- **The task**
Keep only the lines of the listing that include the word "computer", and copy them.

- **Information**
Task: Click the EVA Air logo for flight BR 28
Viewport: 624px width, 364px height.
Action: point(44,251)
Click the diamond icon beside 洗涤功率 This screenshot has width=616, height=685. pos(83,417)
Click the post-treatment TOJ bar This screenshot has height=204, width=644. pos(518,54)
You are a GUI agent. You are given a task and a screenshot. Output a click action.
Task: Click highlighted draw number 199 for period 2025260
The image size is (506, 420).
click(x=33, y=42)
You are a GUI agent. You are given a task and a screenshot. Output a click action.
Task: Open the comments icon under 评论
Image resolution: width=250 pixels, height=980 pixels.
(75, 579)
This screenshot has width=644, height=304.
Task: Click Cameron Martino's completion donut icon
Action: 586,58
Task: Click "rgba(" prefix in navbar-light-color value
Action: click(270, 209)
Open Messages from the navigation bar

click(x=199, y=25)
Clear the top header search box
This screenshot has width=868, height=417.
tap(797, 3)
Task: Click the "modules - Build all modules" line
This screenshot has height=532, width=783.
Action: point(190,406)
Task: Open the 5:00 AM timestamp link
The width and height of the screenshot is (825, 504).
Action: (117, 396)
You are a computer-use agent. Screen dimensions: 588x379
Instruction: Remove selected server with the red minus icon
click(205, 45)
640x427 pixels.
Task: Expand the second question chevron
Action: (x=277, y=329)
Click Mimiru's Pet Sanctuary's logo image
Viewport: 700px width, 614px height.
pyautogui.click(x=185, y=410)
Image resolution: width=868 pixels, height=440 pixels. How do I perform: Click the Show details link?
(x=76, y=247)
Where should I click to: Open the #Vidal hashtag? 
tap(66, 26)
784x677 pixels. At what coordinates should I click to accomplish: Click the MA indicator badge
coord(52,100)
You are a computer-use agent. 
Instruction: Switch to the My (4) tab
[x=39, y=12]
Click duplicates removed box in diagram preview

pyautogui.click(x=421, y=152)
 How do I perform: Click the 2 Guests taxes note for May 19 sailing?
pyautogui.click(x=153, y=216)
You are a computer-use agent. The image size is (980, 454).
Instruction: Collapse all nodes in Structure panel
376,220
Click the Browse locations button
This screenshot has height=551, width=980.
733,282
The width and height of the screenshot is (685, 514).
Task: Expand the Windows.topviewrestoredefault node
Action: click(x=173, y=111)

- **Exercise result**
You are a computer-use agent. Screen dimensions: 588x379
You are a computer-use agent. 
You are a computer-use agent. The image size is (980, 454).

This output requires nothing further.